> [Requirements] Rewrite the records with "Screen dimensions" replaced by "Display size" at every occurrence. Keep all other text unchanged.

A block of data
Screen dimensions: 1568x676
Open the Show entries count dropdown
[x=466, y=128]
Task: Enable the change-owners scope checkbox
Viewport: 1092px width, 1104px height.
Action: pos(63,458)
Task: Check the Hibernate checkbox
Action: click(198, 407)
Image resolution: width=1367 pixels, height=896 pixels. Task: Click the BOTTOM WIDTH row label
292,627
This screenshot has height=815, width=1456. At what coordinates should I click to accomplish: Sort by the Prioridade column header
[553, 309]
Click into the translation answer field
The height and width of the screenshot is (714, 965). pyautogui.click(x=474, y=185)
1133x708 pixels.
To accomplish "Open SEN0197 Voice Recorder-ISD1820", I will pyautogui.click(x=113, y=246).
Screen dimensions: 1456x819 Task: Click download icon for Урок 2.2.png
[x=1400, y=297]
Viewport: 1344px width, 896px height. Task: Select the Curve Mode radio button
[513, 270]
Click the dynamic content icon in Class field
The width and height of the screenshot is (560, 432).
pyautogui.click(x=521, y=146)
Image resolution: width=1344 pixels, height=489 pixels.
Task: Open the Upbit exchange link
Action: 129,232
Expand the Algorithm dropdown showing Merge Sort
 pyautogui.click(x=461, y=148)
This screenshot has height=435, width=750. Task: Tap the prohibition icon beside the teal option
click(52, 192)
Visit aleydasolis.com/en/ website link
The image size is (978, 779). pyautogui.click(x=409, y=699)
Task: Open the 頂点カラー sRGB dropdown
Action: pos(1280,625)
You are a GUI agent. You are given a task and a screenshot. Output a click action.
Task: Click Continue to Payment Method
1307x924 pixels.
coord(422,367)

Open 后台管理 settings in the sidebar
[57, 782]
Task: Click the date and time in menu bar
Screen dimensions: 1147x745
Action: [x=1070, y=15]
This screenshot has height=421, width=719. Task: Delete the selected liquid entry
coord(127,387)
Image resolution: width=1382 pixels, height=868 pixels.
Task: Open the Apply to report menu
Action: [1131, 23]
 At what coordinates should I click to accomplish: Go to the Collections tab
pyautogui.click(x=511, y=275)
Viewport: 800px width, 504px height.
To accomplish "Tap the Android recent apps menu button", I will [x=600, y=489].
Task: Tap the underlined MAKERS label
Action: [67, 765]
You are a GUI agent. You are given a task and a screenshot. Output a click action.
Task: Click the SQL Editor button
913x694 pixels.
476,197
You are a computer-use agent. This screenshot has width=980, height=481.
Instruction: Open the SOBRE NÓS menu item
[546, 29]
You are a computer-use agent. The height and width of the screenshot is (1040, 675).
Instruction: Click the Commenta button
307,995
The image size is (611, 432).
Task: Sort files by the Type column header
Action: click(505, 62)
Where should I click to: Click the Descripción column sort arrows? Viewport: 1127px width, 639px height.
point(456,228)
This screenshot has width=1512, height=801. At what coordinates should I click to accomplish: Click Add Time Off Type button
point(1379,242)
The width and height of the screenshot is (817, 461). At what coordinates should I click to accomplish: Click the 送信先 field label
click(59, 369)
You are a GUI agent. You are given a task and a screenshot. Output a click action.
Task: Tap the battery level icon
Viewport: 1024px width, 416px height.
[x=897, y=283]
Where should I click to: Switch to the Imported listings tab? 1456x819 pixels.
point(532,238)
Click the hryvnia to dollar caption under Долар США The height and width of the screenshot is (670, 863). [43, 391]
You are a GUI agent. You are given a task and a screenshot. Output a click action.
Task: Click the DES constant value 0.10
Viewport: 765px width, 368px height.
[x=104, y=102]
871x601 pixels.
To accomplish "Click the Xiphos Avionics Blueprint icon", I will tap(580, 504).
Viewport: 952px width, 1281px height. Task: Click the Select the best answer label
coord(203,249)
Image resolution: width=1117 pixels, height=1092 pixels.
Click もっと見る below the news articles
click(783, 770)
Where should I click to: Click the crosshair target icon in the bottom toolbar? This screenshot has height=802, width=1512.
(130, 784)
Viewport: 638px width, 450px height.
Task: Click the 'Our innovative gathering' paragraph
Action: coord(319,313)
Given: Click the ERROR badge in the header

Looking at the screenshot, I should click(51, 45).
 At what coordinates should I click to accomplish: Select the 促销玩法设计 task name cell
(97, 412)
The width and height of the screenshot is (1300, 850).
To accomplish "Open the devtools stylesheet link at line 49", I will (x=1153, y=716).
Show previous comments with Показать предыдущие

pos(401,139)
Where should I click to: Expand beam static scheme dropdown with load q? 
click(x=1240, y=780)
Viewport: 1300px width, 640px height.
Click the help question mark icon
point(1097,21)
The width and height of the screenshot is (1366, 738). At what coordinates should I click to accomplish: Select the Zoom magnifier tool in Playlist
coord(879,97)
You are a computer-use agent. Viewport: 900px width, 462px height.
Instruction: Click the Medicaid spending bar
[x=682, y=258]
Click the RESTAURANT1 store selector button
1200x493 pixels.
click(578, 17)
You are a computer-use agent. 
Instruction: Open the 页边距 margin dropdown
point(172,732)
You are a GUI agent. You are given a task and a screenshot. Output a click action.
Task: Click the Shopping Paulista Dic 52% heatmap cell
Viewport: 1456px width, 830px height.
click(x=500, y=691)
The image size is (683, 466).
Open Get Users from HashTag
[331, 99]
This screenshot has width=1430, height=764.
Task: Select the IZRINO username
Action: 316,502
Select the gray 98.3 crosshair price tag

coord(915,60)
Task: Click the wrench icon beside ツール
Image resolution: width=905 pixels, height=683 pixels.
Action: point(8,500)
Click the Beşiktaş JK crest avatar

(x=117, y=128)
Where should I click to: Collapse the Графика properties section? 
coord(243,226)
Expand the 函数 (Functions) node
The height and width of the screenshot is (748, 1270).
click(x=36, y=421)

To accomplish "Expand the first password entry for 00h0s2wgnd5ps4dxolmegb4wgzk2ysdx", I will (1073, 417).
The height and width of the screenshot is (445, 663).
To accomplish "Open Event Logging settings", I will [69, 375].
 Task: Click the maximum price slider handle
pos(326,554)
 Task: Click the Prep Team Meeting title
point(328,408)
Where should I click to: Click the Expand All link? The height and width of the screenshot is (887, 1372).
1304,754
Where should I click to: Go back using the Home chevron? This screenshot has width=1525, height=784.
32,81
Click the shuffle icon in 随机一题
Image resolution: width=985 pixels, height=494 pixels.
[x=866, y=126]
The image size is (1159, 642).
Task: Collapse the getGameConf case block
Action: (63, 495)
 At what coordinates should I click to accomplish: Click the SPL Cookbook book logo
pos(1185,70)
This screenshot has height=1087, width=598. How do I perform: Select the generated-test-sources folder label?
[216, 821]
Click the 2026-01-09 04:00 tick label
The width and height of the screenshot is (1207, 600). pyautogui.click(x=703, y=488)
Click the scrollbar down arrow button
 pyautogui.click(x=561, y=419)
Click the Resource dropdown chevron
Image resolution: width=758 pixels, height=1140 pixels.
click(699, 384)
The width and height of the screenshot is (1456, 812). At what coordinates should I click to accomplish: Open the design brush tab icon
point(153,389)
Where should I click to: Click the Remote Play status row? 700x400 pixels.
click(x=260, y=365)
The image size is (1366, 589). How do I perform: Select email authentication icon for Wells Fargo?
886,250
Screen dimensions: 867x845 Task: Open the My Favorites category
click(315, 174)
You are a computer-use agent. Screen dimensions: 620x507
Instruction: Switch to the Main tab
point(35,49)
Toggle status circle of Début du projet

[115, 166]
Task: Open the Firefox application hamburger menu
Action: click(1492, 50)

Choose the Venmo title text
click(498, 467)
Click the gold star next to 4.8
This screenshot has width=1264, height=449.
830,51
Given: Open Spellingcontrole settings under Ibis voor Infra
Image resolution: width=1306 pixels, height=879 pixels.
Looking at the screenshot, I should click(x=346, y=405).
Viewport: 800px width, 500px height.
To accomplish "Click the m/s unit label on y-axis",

> [Complete answer]
Display size: 1568x676
Open the Show entries count dropdown
[x=466, y=128]
Task: Enable the change-owners scope checkbox
Viewport: 1092px width, 1104px height.
Action: pos(63,458)
Task: Check the Hibernate checkbox
Action: click(198, 407)
Image resolution: width=1367 pixels, height=896 pixels. Task: Click the BOTTOM WIDTH row label
292,627
This screenshot has height=815, width=1456. At what coordinates should I click to accomplish: Sort by the Prioridade column header
[553, 309]
Click into the translation answer field
The height and width of the screenshot is (714, 965). pyautogui.click(x=474, y=185)
1133x708 pixels.
To accomplish "Open SEN0197 Voice Recorder-ISD1820", I will pyautogui.click(x=113, y=246).
Display size: 1456x819 Task: Click download icon for Урок 2.2.png
[x=1400, y=297]
Viewport: 1344px width, 896px height. Task: Select the Curve Mode radio button
[513, 270]
Click the dynamic content icon in Class field
The width and height of the screenshot is (560, 432).
pyautogui.click(x=521, y=146)
Image resolution: width=1344 pixels, height=489 pixels.
Task: Open the Upbit exchange link
Action: 129,232
Expand the Algorithm dropdown showing Merge Sort
 pyautogui.click(x=461, y=148)
This screenshot has height=435, width=750. Task: Tap the prohibition icon beside the teal option
click(52, 192)
Visit aleydasolis.com/en/ website link
The image size is (978, 779). pyautogui.click(x=409, y=699)
Task: Open the 頂点カラー sRGB dropdown
Action: pos(1280,625)
You are a GUI agent. You are given a task and a screenshot. Output a click action.
Task: Click Continue to Payment Method
1307x924 pixels.
coord(422,367)

Open 后台管理 settings in the sidebar
[57, 782]
Task: Click the date and time in menu bar
Display size: 1147x745
Action: [x=1070, y=15]
This screenshot has height=421, width=719. Task: Delete the selected liquid entry
coord(127,387)
Image resolution: width=1382 pixels, height=868 pixels.
Task: Open the Apply to report menu
Action: [1131, 23]
 At what coordinates should I click to accomplish: Go to the Collections tab
pyautogui.click(x=511, y=275)
Viewport: 800px width, 504px height.
To accomplish "Tap the Android recent apps menu button", I will [x=600, y=489].
Task: Tap the underlined MAKERS label
Action: [67, 765]
You are a GUI agent. You are given a task and a screenshot. Output a click action.
Task: Click the SQL Editor button
913x694 pixels.
476,197
You are a computer-use agent. This screenshot has width=980, height=481.
Instruction: Open the SOBRE NÓS menu item
[546, 29]
You are a computer-use agent. The height and width of the screenshot is (1040, 675).
Instruction: Click the Commenta button
307,995
The image size is (611, 432).
Task: Sort files by the Type column header
Action: click(505, 62)
Where should I click to: Click the Descripción column sort arrows? Viewport: 1127px width, 639px height.
point(456,228)
This screenshot has width=1512, height=801. At what coordinates should I click to accomplish: Click Add Time Off Type button
point(1379,242)
The width and height of the screenshot is (817, 461). At what coordinates should I click to accomplish: Click the 送信先 field label
click(59, 369)
You are a GUI agent. You are given a task and a screenshot. Output a click action.
Task: Tap the battery level icon
Viewport: 1024px width, 416px height.
[x=897, y=283]
Where should I click to: Switch to the Imported listings tab? 1456x819 pixels.
point(532,238)
Click the hryvnia to dollar caption under Долар США The height and width of the screenshot is (670, 863). [43, 391]
You are a GUI agent. You are given a task and a screenshot. Output a click action.
Task: Click the DES constant value 0.10
Viewport: 765px width, 368px height.
[x=104, y=102]
871x601 pixels.
To accomplish "Click the Xiphos Avionics Blueprint icon", I will tap(580, 504).
Viewport: 952px width, 1281px height. Task: Click the Select the best answer label
coord(203,249)
Image resolution: width=1117 pixels, height=1092 pixels.
Click もっと見る below the news articles
click(783, 770)
Where should I click to: Click the crosshair target icon in the bottom toolbar? This screenshot has height=802, width=1512.
(130, 784)
Viewport: 638px width, 450px height.
Task: Click the 'Our innovative gathering' paragraph
Action: coord(319,313)
Given: Click the ERROR badge in the header

Looking at the screenshot, I should click(51, 45).
 At what coordinates should I click to accomplish: Select the 促销玩法设计 task name cell
(97, 412)
The width and height of the screenshot is (1300, 850).
To accomplish "Open the devtools stylesheet link at line 49", I will (x=1153, y=716).
Show previous comments with Показать предыдущие

pos(401,139)
Where should I click to: Expand beam static scheme dropdown with load q? 
click(x=1240, y=780)
Viewport: 1300px width, 640px height.
Click the help question mark icon
point(1097,21)
The width and height of the screenshot is (1366, 738). At what coordinates should I click to accomplish: Select the Zoom magnifier tool in Playlist
coord(879,97)
You are a computer-use agent. Viewport: 900px width, 462px height.
Instruction: Click the Medicaid spending bar
[x=682, y=258]
Click the RESTAURANT1 store selector button
1200x493 pixels.
click(578, 17)
You are a computer-use agent. 
Instruction: Open the 页边距 margin dropdown
point(172,732)
You are a GUI agent. You are given a task and a screenshot. Output a click action.
Task: Click the Shopping Paulista Dic 52% heatmap cell
Viewport: 1456px width, 830px height.
click(x=500, y=691)
The image size is (683, 466).
Open Get Users from HashTag
[331, 99]
This screenshot has width=1430, height=764.
Task: Select the IZRINO username
Action: 316,502
Select the gray 98.3 crosshair price tag

coord(915,60)
Task: Click the wrench icon beside ツール
Image resolution: width=905 pixels, height=683 pixels.
Action: point(8,500)
Click the Beşiktaş JK crest avatar

(x=117, y=128)
Where should I click to: Collapse the Графика properties section? 
coord(243,226)
Expand the 函数 (Functions) node
The height and width of the screenshot is (748, 1270).
click(x=36, y=421)

To accomplish "Expand the first password entry for 00h0s2wgnd5ps4dxolmegb4wgzk2ysdx", I will (1073, 417).
The height and width of the screenshot is (445, 663).
To accomplish "Open Event Logging settings", I will [69, 375].
 Task: Click the maximum price slider handle
pos(326,554)
 Task: Click the Prep Team Meeting title
point(328,408)
Where should I click to: Click the Expand All link? The height and width of the screenshot is (887, 1372).
1304,754
Where should I click to: Go back using the Home chevron? This screenshot has width=1525, height=784.
32,81
Click the shuffle icon in 随机一题
Image resolution: width=985 pixels, height=494 pixels.
[x=866, y=126]
The image size is (1159, 642).
Task: Collapse the getGameConf case block
Action: (63, 495)
 At what coordinates should I click to accomplish: Click the SPL Cookbook book logo
pos(1185,70)
This screenshot has height=1087, width=598. How do I perform: Select the generated-test-sources folder label?
[216, 821]
Click the 2026-01-09 04:00 tick label
The width and height of the screenshot is (1207, 600). pyautogui.click(x=703, y=488)
Click the scrollbar down arrow button
 pyautogui.click(x=561, y=419)
Click the Resource dropdown chevron
Image resolution: width=758 pixels, height=1140 pixels.
click(699, 384)
The width and height of the screenshot is (1456, 812). At what coordinates should I click to accomplish: Open the design brush tab icon
point(153,389)
Where should I click to: Click the Remote Play status row? 700x400 pixels.
click(x=260, y=365)
The image size is (1366, 589). How do I perform: Select email authentication icon for Wells Fargo?
886,250
Display size: 867x845 Task: Open the My Favorites category
click(315, 174)
You are a computer-use agent. Display size: 620x507
Instruction: Switch to the Main tab
point(35,49)
Toggle status circle of Début du projet

[115, 166]
Task: Open the Firefox application hamburger menu
Action: click(1492, 50)

Choose the Venmo title text
click(498, 467)
Click the gold star next to 4.8
This screenshot has width=1264, height=449.
830,51
Given: Open Spellingcontrole settings under Ibis voor Infra
Image resolution: width=1306 pixels, height=879 pixels.
Looking at the screenshot, I should click(x=346, y=405).
Viewport: 800px width, 500px height.
To accomplish "Click the m/s unit label on y-axis",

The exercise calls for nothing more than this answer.